- [PAGE EXTRACT]:
::::
Unlike its cousin the Backseat Driver, the phrase Sunday Driver was coined, interestingly enough, on a Monday. Back in the days of the Pharoah, before there were drive thru restaurants, celebrity game shows, or ethnic politicians, many people would take Sunday off from working on the pyramids to go for a drive. They would cruise around the River Nile, check out what was happening in the desert springs, and have an all-around great time. Sometimes whole armies of people would be out, and wars would often break out over parking. Do you remember Genghis Khan? He was the most famous of all Sunday Drivers. He was just trying to parallel park when he happened upon 200,000 Persians, who were also out for a Sunday drive. On Monday morning, it was all over. Since that fateful day, the phrase has been used to describe someone who drives slowly, a fact which remains a mystery to this day.
::::
- [RECORD EXCERPTS]:

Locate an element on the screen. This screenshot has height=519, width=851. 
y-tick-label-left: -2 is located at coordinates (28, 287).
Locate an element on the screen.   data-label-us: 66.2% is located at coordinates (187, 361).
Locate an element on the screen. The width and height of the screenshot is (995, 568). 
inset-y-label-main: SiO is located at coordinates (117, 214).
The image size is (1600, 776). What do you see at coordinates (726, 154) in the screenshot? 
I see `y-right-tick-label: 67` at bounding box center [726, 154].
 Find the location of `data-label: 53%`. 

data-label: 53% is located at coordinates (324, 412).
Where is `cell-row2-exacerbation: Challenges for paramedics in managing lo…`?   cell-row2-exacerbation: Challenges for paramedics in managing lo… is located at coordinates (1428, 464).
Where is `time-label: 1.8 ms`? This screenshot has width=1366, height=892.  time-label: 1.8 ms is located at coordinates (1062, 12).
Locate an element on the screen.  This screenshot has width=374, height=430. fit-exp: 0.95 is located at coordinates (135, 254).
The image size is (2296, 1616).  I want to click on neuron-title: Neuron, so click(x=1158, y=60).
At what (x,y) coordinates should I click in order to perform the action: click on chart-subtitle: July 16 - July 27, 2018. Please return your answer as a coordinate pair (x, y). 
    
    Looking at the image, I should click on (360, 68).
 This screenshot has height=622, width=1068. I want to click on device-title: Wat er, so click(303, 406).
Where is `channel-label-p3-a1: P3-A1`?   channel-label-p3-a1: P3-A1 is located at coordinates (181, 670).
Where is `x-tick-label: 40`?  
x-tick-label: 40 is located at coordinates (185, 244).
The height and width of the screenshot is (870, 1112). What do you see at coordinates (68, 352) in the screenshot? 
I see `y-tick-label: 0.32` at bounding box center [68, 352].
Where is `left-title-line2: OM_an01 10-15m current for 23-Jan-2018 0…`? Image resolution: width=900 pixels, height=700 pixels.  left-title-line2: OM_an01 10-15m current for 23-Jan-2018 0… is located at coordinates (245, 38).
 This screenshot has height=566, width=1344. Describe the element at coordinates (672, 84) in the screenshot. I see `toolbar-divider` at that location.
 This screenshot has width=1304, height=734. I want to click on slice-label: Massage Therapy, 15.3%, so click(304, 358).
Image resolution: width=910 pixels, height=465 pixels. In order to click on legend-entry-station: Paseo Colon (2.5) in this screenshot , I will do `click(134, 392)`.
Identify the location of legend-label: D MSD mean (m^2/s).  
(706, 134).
::::
- [WHAT THIS EXERCISE ASKS]:
**1)** Translate this sentence from the Sunday Driver passage into Spanish: "They would cruise around the River Nile, check out what was happening in the desert springs, and have an all-around great time."
**2)** Pick up the Sunday Driver passage after its final sentence and carry it on in the same voice.
The data has no part in any of this.

- [ANSWERS IN ORDER]:
**1)** Paseaban en coche por los alrededores del río Nilo, iban a ver qué ocurría en los manantiales del desierto y, en general, se lo pasaban en grande.

**2)**
The Bee’s Knees
Many people think that the phrase The Bee’s Knees refers to an insect. It does not. Nor does it have anything to do with knees. It is actually referring to the emotional needs of the second letter of our alphabet, that’s right, the letter B. When A was chosen to be at the front of the alphabet, letter B was very upset. The letters L, H, and R once saw it perched on the side of a cliff, threatening to jump. Only when they got the letters N, O, T, and D to stand in correct order spelling the word DON’T did the letter B realize it had a purpose. After all, there were 24 letters less important than her. That’s right, the letter B is a girl. So is M, H, and F. Not many people know that.
After word got around to the other letters in the alphabet about how blue B had been feeling, they started paying more attention to its needs. For some reason the phrase “It’s the Bee’s Knees” now means something good. But it actually started thousands of years ago, when one depressed letter decided to end it all. And we should all thank the letters D, O, N, and T, for saving her. Otherwise we wouldn’t have words like Beer, Babes, and Boobies.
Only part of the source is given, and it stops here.